-- Study text follows --

International rating agency Standard & Poor’s (S&P) has revised its outlook on Romania’s sovereign debt to stable from negative, while affirming its BBB- rating.
The move surpassed the expectations of Prime Minister Florin Citu, who expressed hopes of such a step from the rating agencies by the end of the year at best. In a brief statement after the rating agency’s action, Citu thanked the private sector, entrepreneurs in particular, and announced that the budget execution is also exceeding his expectations. The confidence expressed by S&P will mean lower financing cost and will help the economy recover faster, he also said.
The rating agency noted that the recently instated government will “defuse near-term fiscal risks” mainly by rolling back previous costly pension legislation. Romania's short-term fiscal risks have abated, the rating agency’s statement reads. The reform window is now open until 2024, it also said, implying that more is to be done.
As regards the further steps to be taken by the government, S&P sees revenue-side measures as key to improving Romania's dismal revenue generation performance and closing the largest value-added tax gap in the EU. Thus far, the government's consolidation efforts have primarily focused on the expenditure side of the budget, the rating agency noted, anticipating that the government will broaden its budgetary rebalancing efforts to include revenue-side measures.
The rationales for bringing Romania back from the negative watch list also include the resilience demonstrated by Romania’s economy in 2020 when it contracted by only 3.9% (“a mild outturn by regional standards”) and its expected recovery in 2021, seen at 5%.
The grants from the EU's Recovery and Resilience Facility (RRF) amounting to 6.5% of the country’s annual GDP — even discounted for Romania’s comparatively weak record of absorbing EU funds — on top of the 7.0%-of-GDP soft loans, under the same RRF, are seen as a key driver for rebuilding the economy after the pandemic in the country while also playing a key role in the country’s external balance.
Finally, S&P argued that Romania’s ratings are supported by its solid access to external financing markets. The rating agency expects the government's fiscal rebalancing efforts to stabilise Romania's net general government debt at around 50% of GDP while keeping interest expenditure below 5% of revenue. Romania’s net general government debt soared to 42.9% of GDP at the end of 2020, 10.9pp up y/y, and is expected to further increase to 48.5% by the end of 2021, but to peak at 51.3% at the end of 2023 to further decline, according to S&P.

-- Study text concluded --

> **Work request 1**
In the article on Romania's credit rating, rewrite the paragraph that begins "As regards the further steps" more briefly, keeping its main facts.
> **Work request 2**
Transcribe part of the article on Romania's credit rating: begin at the words "The rating agency noted that" and stop after "include revenue-side measures.".
You won't need the records for this.

-- Stored data follows --

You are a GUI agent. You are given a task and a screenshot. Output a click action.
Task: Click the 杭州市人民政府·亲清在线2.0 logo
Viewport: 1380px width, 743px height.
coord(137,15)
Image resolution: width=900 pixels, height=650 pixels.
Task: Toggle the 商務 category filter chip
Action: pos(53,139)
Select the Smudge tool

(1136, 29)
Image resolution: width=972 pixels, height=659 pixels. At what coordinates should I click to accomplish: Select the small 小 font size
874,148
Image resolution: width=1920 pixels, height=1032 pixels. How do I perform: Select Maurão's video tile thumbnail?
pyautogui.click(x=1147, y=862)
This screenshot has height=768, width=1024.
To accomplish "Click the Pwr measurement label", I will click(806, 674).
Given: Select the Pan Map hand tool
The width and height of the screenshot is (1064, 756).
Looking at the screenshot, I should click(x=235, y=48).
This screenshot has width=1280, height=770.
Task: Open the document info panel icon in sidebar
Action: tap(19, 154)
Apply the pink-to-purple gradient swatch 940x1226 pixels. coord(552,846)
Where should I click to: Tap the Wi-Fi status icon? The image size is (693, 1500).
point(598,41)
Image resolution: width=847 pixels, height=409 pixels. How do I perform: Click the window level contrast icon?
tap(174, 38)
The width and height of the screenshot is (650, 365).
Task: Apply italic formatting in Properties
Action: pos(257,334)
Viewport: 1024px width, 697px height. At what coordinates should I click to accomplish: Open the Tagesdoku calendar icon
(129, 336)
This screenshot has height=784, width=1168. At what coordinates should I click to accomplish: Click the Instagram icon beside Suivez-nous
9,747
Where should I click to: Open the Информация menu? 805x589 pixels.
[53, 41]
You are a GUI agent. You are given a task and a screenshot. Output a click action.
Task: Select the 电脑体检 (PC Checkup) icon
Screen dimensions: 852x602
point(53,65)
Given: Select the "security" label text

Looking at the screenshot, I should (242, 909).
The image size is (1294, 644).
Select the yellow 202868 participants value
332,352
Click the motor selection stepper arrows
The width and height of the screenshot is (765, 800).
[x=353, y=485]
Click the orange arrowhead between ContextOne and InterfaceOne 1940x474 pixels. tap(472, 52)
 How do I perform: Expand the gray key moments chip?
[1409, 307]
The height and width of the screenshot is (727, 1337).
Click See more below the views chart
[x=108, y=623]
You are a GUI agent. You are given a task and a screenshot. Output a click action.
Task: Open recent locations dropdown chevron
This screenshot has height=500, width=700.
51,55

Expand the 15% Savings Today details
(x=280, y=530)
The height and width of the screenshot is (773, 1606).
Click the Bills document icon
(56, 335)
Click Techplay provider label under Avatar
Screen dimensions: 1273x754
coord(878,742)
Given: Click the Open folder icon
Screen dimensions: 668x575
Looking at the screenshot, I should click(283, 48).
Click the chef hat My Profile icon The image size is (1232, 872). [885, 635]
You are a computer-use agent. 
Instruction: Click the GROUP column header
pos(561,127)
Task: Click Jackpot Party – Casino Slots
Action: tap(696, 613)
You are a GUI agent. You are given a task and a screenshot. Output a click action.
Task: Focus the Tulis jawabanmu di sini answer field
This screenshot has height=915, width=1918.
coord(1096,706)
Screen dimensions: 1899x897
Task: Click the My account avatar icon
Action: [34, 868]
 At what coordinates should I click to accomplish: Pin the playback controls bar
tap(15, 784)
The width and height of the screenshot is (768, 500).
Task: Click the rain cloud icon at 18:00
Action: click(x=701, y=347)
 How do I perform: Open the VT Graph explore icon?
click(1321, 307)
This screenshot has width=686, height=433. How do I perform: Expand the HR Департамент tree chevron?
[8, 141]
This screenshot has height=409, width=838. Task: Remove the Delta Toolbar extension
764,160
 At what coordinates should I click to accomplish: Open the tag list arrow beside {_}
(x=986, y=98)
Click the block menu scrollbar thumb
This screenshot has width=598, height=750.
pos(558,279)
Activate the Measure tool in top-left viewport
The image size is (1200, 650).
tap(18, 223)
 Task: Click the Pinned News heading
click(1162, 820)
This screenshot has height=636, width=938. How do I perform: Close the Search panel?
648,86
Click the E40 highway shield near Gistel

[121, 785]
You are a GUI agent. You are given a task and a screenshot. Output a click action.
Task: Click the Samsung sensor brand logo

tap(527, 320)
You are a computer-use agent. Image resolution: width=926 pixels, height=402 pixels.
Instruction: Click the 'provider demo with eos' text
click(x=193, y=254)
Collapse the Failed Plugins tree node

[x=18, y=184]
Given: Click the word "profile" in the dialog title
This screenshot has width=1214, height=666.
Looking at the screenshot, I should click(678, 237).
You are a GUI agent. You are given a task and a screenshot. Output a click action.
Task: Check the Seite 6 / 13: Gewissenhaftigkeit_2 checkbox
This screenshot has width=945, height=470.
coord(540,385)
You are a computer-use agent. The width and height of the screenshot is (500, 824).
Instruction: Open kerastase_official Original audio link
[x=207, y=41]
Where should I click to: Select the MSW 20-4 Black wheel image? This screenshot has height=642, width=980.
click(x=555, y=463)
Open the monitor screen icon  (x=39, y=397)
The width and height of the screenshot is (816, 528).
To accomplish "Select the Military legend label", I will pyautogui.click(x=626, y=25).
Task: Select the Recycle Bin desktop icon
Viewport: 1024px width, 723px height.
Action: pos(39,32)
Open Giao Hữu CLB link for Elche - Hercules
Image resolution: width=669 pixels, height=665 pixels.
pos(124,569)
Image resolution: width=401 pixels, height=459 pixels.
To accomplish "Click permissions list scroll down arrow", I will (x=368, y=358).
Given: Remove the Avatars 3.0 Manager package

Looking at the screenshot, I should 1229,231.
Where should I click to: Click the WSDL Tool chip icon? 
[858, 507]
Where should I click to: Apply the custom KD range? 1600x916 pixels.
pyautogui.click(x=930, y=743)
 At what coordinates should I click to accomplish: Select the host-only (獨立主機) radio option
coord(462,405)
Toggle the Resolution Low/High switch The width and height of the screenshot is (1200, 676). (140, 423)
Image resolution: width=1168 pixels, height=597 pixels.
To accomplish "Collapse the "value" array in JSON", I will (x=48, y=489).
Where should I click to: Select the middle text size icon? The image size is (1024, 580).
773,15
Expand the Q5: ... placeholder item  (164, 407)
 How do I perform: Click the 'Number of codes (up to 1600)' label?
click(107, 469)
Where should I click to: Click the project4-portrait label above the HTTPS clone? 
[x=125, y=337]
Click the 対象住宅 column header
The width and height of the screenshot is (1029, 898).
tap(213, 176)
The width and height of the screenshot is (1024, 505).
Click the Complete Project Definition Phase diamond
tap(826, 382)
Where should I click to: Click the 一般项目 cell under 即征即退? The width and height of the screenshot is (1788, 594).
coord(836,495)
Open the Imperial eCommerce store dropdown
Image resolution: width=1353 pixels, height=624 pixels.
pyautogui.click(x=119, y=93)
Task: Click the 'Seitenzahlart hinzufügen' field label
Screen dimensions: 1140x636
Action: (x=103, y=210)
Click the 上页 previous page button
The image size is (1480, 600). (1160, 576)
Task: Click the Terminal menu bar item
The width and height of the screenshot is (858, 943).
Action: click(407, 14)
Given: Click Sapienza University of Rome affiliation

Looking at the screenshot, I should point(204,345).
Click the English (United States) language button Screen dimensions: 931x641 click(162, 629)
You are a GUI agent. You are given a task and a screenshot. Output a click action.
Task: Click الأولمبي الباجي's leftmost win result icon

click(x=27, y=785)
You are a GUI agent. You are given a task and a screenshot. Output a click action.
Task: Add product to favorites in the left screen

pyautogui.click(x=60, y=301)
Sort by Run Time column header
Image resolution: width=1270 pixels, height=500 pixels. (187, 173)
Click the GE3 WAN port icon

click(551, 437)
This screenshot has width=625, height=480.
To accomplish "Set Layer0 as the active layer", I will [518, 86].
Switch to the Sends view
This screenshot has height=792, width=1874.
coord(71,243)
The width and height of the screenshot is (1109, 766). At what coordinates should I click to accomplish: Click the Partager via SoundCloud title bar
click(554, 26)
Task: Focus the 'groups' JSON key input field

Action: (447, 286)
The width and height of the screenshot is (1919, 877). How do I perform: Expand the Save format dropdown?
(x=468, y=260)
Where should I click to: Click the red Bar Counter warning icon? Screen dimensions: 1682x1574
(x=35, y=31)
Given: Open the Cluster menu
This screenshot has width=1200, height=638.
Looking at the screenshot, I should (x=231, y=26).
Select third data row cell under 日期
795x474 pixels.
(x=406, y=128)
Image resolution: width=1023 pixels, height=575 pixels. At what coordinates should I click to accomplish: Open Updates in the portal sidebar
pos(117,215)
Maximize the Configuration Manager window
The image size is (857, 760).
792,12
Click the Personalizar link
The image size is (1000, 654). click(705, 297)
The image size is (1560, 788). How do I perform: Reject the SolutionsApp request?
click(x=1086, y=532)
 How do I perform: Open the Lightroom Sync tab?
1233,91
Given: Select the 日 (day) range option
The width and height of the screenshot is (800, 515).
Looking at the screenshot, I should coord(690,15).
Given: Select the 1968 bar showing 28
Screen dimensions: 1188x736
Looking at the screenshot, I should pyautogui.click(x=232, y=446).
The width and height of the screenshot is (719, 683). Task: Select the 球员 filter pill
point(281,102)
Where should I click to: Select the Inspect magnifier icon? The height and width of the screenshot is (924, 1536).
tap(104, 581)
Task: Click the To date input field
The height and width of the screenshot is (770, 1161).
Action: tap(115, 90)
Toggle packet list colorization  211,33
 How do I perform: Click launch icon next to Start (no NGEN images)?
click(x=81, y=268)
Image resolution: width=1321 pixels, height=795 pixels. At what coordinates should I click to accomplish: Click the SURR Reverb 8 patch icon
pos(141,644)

-- Stored data concluded --

> **Worked solution 1**
S&P says the government needs revenue-side measures to fix Romania's poor revenue collection and close the EU's largest value-added tax gap. So far the government has mostly cut spending, and S&P expects it to add revenue measures to its budget efforts.

> **Worked solution 2**
The rating agency noted that the recently instated government will “defuse near-term fiscal risks” mainly by rolling back previous costly pension legislation. Romania's short-term fiscal risks have abated, the rating agency’s statement reads. The reform window is now open until 2024, it also said, implying that more is to be done.
As regards the further steps to be taken by the government, S&P sees revenue-side measures as key to improving Romania's dismal revenue generation performance and closing the largest value-added tax gap in the EU. Thus far, the government's consolidation efforts have primarily focused on the expenditure side of the budget, the rating agency noted, anticipating that the government will broaden its budgetary rebalancing efforts to include revenue-side measures.